To do - Quote every line of the records below verbatim, leaving out the pictures.

Extracted material -
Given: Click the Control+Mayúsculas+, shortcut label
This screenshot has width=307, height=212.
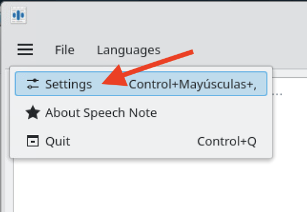Looking at the screenshot, I should pos(193,85).
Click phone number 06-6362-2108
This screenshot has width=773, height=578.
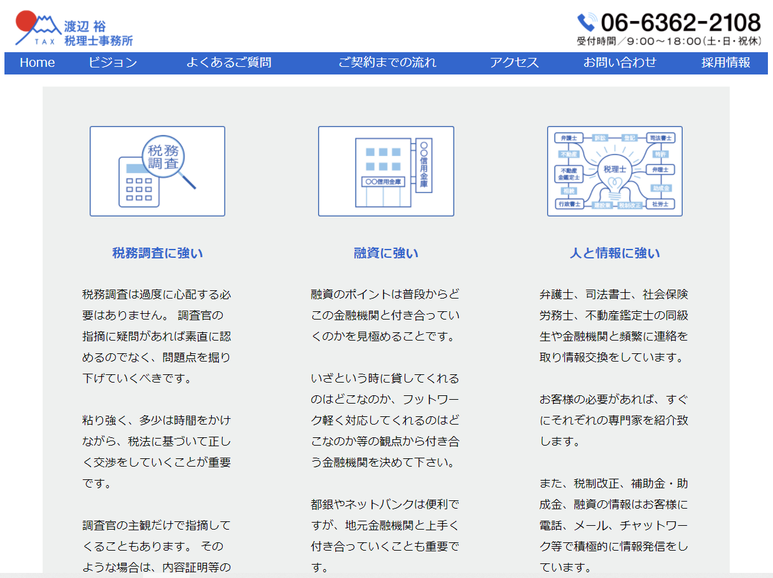pyautogui.click(x=680, y=23)

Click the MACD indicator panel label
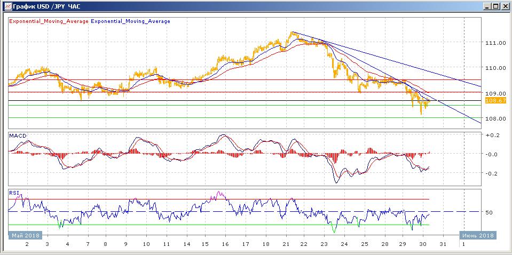coord(18,136)
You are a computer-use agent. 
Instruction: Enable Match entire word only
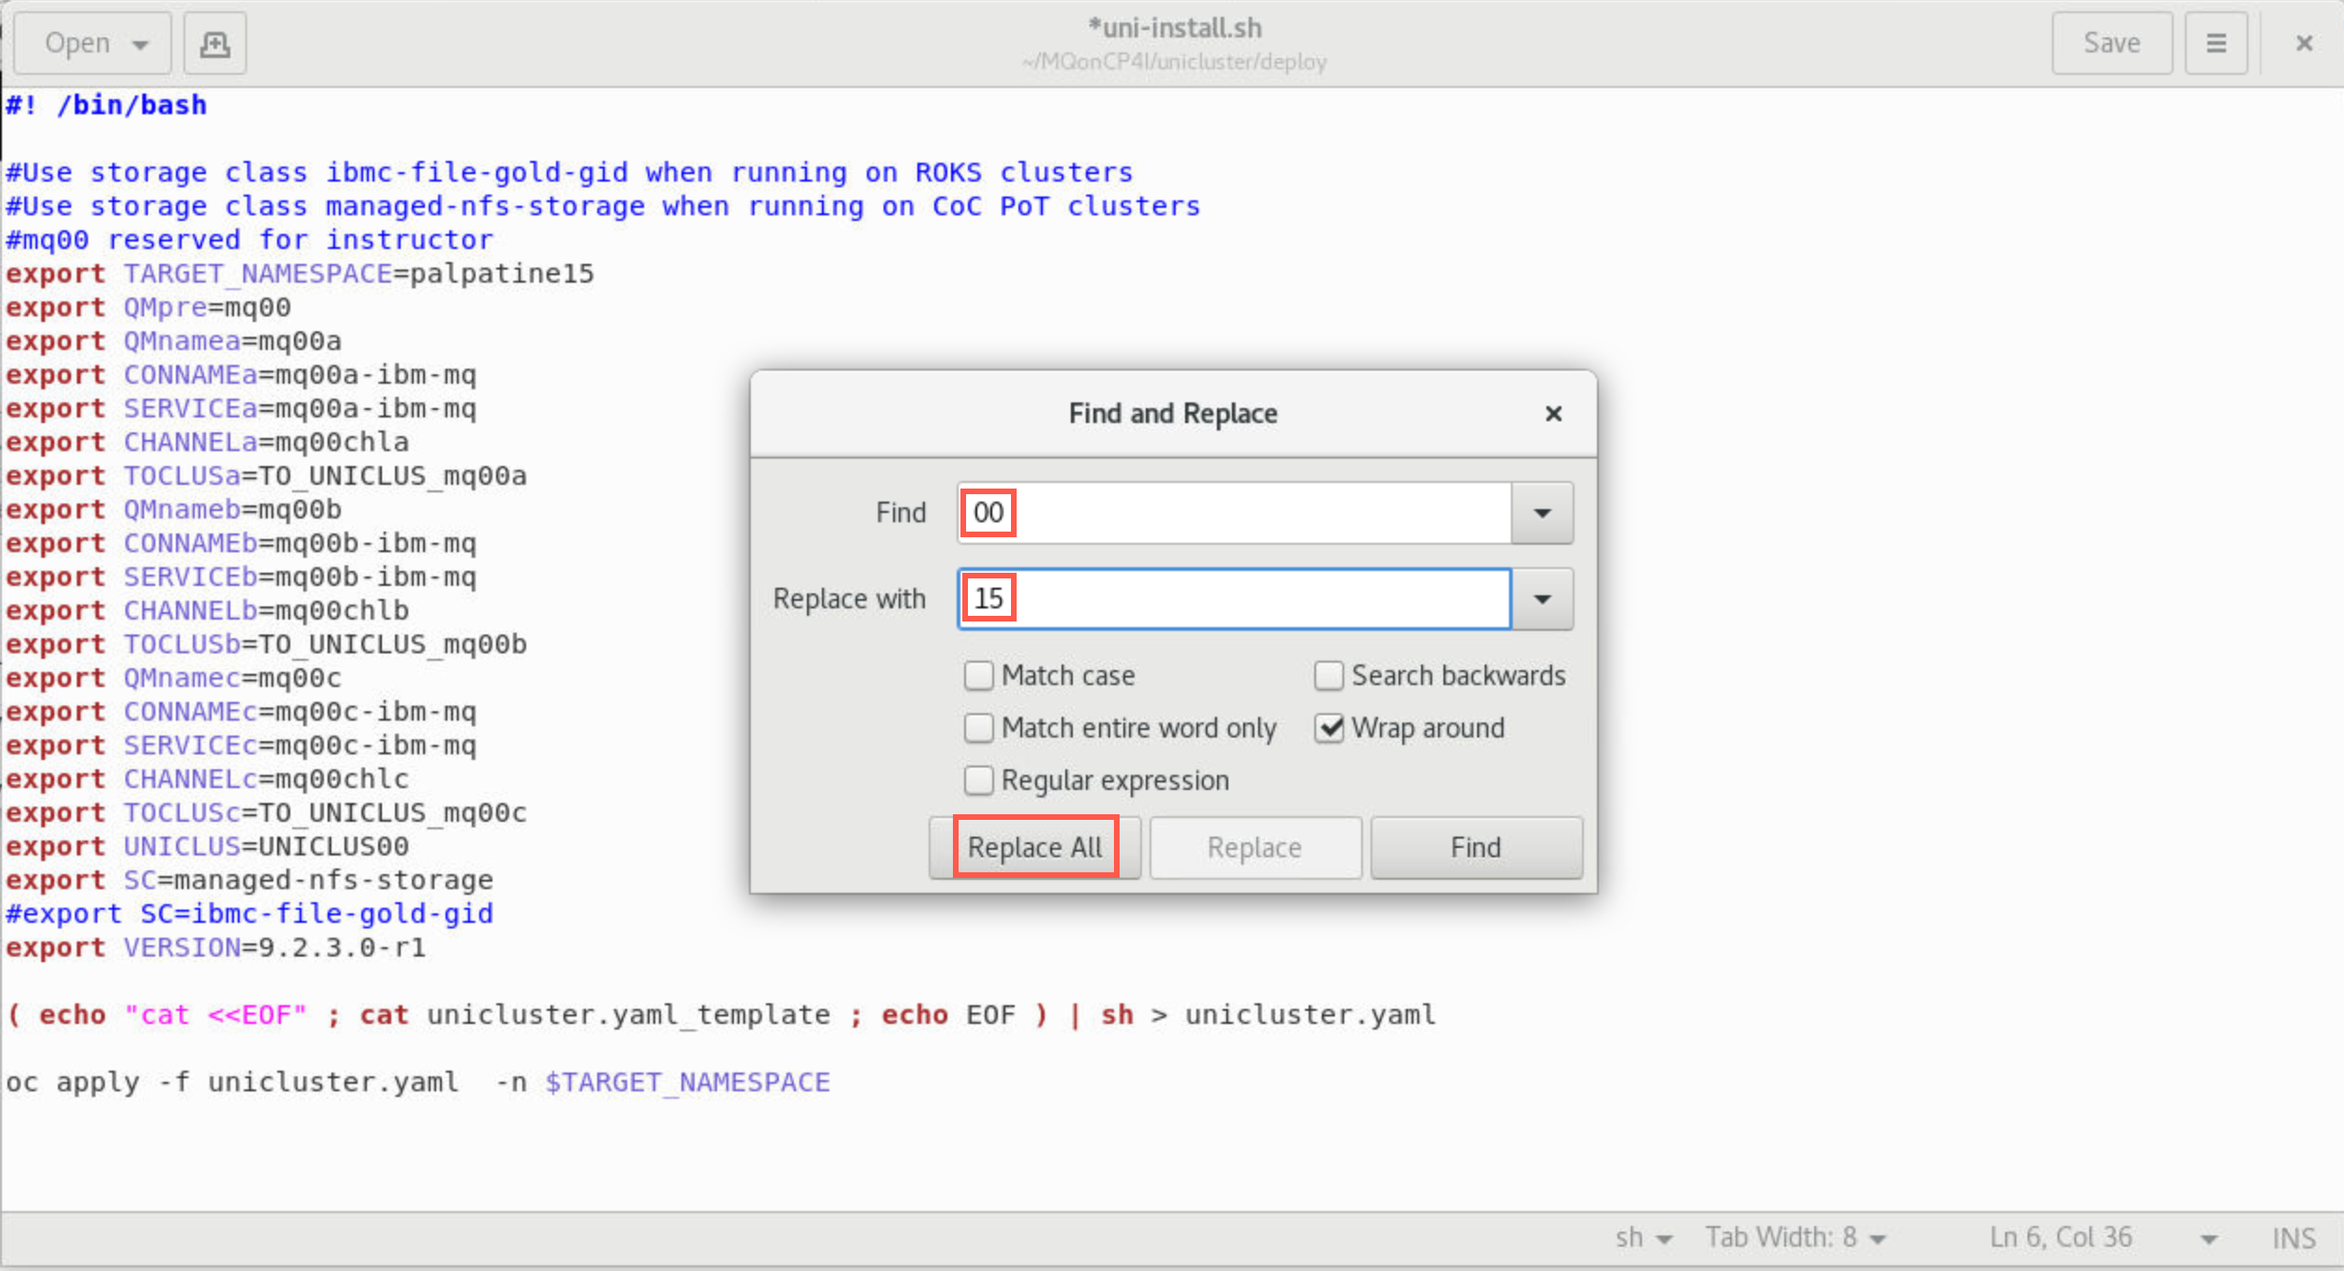[x=978, y=728]
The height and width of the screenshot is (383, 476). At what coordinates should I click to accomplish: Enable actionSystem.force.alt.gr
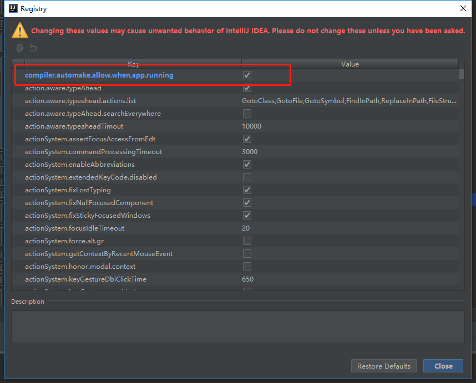(247, 241)
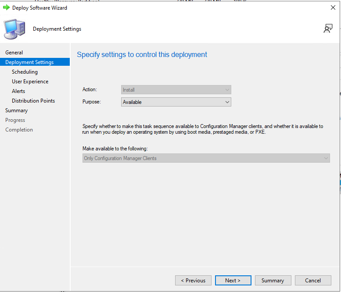Open the Scheduling step
Viewport: 341px width, 292px height.
click(25, 72)
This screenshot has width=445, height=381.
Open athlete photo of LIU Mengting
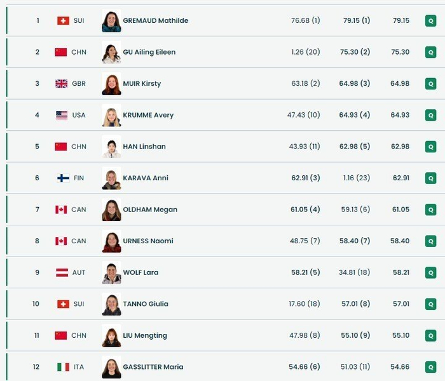click(x=111, y=335)
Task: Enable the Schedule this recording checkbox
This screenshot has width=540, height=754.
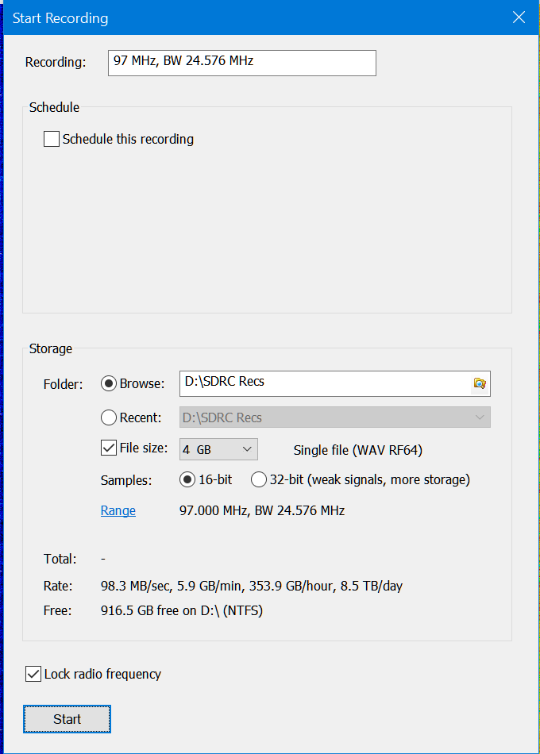Action: 52,140
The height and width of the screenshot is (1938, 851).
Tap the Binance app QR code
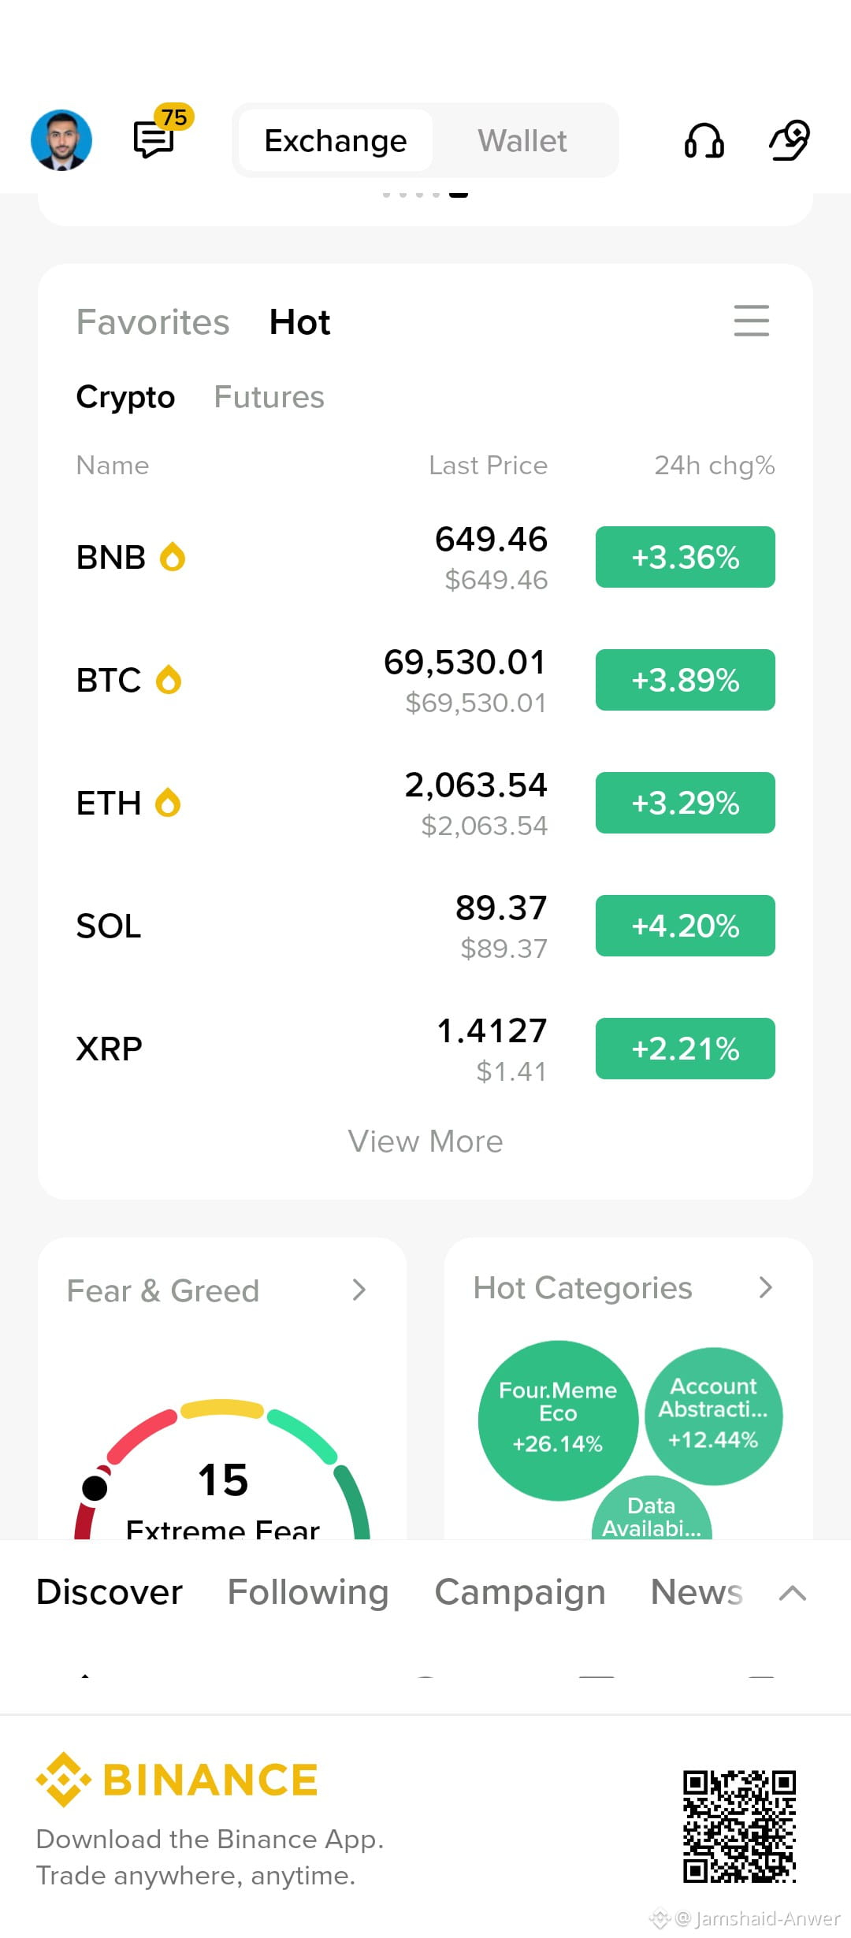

Completed task -
Given: Click the Control+Mayúsculas+, shortcut label
This screenshot has width=307, height=212.
Looking at the screenshot, I should pos(193,85).
Click phone number 06-6362-2108
This screenshot has width=773, height=578.
pyautogui.click(x=680, y=23)

Click the MACD indicator panel label
coord(18,136)
You are a computer-use agent. 
Instruction: Enable Match entire word only
[x=978, y=728]
The height and width of the screenshot is (383, 476). At what coordinates should I click to accomplish: Enable actionSystem.force.alt.gr
(247, 241)
Open the Scheduling step
Viewport: 341px width, 292px height.
click(25, 72)
This screenshot has width=445, height=381.
Open athlete photo of LIU Mengting
click(x=111, y=335)
Task: Enable the Schedule this recording checkbox
This screenshot has width=540, height=754.
Action: 52,140
The height and width of the screenshot is (1938, 851).
Tap the Binance app QR code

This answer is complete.